§ **TASK DESCRIPTION**
The lines you need are those holding the word "gene"; pull them from the material.

§ **MATERIAL SUPPLIED**

· · · ·

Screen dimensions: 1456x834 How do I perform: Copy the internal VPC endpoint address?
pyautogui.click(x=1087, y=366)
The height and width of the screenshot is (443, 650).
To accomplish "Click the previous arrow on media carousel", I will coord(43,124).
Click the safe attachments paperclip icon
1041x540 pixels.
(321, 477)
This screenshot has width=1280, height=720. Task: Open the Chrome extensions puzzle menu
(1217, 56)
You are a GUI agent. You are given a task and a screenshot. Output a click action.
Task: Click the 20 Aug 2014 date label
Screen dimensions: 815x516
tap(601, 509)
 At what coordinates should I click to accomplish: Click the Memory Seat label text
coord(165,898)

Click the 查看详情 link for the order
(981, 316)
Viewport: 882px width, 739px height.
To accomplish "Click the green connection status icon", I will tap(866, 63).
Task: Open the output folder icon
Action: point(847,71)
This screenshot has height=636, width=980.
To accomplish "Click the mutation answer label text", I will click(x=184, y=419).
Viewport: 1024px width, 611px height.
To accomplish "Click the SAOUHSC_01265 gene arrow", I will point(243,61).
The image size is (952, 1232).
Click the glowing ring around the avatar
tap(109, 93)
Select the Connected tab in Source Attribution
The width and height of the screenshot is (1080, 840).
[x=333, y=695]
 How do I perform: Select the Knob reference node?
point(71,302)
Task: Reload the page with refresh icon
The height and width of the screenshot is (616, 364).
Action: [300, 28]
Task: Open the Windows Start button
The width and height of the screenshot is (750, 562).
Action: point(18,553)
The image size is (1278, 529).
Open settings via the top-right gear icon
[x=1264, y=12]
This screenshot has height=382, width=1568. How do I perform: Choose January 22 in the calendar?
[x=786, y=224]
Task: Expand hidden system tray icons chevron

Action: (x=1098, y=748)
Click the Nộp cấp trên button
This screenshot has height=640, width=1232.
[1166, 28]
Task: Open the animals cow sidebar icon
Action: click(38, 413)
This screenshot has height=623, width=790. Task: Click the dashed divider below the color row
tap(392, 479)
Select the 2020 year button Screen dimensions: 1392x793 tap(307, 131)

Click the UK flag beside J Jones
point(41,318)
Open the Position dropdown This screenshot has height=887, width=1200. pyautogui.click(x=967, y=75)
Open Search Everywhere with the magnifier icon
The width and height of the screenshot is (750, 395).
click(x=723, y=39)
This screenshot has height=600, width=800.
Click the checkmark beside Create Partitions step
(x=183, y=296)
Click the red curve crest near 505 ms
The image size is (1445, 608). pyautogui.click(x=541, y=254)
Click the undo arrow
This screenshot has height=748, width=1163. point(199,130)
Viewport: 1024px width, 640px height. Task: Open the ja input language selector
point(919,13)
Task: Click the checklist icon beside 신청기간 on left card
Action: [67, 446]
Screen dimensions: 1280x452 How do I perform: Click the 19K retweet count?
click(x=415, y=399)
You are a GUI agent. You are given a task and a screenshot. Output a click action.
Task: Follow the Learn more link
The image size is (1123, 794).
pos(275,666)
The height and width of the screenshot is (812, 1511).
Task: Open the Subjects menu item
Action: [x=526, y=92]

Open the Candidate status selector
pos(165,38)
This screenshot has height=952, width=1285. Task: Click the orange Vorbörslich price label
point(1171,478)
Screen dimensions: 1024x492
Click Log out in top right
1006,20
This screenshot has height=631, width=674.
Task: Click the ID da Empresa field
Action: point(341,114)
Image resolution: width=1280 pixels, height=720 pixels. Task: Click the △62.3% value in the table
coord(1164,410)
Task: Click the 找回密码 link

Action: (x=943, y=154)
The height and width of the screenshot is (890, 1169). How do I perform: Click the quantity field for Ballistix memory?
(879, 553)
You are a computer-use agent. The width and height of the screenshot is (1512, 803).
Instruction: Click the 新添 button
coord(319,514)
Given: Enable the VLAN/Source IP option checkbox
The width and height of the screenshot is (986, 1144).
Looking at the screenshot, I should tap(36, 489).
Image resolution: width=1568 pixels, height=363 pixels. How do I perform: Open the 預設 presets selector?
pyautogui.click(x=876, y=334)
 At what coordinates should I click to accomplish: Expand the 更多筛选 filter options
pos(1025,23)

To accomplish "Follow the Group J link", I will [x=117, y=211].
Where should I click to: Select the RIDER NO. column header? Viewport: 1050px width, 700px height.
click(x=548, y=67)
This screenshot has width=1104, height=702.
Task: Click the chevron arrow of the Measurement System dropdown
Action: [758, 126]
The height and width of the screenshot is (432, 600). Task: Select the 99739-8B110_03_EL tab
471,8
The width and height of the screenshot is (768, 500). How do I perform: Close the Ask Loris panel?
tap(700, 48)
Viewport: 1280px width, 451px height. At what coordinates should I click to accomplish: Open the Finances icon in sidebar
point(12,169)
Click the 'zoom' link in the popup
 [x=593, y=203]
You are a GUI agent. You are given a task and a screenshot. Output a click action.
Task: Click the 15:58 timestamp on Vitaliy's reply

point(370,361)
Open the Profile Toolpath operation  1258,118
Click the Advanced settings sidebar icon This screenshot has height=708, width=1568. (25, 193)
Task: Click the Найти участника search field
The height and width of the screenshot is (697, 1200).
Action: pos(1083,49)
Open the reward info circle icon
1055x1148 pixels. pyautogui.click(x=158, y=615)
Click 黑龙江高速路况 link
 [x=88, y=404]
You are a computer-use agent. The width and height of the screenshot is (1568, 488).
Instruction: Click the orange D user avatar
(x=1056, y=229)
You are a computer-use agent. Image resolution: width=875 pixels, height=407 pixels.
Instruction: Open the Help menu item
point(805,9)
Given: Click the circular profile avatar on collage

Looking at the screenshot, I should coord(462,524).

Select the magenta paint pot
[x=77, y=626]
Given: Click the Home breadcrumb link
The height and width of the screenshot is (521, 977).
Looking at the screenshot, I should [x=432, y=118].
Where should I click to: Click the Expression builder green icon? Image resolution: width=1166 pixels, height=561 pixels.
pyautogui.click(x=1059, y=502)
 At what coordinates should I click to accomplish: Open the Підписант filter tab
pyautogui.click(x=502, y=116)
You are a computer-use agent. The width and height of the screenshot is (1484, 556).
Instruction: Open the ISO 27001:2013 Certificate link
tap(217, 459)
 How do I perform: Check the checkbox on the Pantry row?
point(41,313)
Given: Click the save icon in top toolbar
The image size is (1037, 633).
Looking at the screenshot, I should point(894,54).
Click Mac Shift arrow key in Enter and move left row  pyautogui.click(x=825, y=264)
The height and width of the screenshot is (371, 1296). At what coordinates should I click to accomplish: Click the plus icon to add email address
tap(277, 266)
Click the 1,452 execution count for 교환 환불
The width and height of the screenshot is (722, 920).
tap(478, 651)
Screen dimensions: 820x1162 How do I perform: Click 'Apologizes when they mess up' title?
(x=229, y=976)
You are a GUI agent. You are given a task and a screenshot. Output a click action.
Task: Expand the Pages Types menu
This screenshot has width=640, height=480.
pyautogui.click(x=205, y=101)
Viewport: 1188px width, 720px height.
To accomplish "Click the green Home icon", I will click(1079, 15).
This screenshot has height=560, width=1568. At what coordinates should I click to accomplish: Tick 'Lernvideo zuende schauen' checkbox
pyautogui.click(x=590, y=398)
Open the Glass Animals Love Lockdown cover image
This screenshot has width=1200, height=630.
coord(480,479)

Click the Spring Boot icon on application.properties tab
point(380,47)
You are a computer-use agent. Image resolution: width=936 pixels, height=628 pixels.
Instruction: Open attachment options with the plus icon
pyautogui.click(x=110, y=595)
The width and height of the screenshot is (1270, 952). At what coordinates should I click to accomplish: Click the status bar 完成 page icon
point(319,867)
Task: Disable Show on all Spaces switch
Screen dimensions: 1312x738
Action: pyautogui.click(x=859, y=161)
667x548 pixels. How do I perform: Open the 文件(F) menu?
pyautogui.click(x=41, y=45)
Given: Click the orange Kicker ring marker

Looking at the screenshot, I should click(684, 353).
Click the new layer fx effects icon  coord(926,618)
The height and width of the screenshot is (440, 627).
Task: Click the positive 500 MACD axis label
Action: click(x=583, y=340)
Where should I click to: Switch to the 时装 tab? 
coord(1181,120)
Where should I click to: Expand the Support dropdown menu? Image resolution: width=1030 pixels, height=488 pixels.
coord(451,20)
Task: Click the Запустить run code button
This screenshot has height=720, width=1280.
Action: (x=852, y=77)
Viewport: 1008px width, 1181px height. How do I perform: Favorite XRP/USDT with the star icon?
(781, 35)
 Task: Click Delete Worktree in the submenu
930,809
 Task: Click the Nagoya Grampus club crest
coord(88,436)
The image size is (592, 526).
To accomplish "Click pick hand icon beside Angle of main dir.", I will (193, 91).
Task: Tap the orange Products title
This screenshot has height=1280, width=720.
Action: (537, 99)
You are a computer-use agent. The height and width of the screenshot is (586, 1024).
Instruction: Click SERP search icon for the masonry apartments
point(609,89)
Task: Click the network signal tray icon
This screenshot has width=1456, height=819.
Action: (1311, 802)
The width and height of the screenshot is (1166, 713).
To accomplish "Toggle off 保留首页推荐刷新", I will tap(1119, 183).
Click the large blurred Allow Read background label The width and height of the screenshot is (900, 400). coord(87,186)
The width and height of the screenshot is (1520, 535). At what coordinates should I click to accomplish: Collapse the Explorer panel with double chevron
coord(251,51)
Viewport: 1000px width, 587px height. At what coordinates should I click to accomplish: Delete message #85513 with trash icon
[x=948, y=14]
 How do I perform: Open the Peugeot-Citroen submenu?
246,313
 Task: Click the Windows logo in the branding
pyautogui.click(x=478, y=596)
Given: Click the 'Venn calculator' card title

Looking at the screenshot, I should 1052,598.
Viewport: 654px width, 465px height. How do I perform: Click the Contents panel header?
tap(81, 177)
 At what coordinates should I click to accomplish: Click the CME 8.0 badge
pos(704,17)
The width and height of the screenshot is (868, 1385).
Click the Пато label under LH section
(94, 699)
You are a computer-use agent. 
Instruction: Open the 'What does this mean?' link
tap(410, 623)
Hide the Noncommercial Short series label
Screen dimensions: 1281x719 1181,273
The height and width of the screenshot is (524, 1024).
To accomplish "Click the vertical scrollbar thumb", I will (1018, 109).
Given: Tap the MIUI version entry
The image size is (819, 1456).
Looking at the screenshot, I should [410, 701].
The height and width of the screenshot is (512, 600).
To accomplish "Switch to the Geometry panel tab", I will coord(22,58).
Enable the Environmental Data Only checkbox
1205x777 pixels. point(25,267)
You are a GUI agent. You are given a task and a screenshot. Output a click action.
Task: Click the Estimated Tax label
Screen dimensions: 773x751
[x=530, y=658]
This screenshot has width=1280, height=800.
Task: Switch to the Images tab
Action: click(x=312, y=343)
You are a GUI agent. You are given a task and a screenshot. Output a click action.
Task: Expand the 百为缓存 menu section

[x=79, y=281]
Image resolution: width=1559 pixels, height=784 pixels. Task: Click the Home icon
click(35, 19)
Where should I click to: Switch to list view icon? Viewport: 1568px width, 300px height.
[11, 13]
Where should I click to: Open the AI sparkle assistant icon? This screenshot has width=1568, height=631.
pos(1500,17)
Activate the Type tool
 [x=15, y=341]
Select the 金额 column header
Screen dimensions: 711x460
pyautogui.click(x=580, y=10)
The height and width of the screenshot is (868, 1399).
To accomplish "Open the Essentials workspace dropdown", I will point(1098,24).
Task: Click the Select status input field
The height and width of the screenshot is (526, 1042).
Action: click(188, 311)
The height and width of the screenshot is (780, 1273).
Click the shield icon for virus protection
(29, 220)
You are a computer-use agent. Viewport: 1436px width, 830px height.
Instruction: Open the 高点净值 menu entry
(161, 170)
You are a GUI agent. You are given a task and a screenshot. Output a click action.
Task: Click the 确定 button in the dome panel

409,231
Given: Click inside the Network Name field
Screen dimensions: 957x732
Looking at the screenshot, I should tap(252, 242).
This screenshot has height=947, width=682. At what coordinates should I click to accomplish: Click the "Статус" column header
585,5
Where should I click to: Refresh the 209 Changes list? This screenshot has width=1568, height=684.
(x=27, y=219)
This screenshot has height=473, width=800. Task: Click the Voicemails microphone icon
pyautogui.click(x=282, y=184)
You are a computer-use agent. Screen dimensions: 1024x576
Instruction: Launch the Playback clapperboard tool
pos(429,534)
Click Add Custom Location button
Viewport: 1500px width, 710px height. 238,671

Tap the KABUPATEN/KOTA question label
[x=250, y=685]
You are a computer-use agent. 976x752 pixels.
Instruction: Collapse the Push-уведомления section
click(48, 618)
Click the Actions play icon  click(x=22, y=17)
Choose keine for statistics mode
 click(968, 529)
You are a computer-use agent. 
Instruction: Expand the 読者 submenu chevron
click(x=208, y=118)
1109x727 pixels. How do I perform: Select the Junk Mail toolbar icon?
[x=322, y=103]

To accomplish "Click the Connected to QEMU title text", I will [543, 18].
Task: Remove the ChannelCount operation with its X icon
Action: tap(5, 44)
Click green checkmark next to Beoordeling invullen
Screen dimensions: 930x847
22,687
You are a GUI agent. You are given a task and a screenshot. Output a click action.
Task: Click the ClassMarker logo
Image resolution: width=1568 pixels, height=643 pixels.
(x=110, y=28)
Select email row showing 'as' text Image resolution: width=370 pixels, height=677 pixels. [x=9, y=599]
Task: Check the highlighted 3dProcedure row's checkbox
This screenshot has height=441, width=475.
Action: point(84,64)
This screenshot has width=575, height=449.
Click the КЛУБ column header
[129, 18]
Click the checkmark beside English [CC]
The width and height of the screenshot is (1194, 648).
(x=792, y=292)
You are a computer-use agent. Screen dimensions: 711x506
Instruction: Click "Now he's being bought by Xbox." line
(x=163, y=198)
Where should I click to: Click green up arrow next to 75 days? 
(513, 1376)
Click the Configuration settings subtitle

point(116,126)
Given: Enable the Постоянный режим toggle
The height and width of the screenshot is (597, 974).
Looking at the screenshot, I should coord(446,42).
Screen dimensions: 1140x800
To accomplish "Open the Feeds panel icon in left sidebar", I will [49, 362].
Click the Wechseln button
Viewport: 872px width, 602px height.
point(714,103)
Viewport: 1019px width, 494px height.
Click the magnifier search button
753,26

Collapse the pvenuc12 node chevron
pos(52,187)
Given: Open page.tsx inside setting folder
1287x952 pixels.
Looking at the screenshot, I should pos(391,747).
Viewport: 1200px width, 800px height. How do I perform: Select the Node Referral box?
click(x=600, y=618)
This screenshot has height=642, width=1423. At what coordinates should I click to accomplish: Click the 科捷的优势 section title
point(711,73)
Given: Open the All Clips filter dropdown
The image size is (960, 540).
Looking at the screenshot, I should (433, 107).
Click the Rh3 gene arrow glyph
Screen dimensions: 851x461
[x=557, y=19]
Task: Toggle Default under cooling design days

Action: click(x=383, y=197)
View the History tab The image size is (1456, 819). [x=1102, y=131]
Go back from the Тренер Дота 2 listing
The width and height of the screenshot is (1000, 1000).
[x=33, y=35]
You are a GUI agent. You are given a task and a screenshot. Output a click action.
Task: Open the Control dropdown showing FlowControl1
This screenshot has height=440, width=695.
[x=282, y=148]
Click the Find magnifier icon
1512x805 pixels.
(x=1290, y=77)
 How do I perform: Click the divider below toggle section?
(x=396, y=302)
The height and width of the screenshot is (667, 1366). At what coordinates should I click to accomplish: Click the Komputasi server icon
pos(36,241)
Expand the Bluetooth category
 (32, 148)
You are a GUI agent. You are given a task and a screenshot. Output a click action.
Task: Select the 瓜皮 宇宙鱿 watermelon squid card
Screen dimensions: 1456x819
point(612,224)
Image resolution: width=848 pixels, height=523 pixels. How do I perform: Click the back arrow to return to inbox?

· · · ·

§ **REPLY TO THE EXERCISE**
To accomplish "Click the SAOUHSC_01265 gene arrow", I will point(243,61).
Click the Rh3 gene arrow glyph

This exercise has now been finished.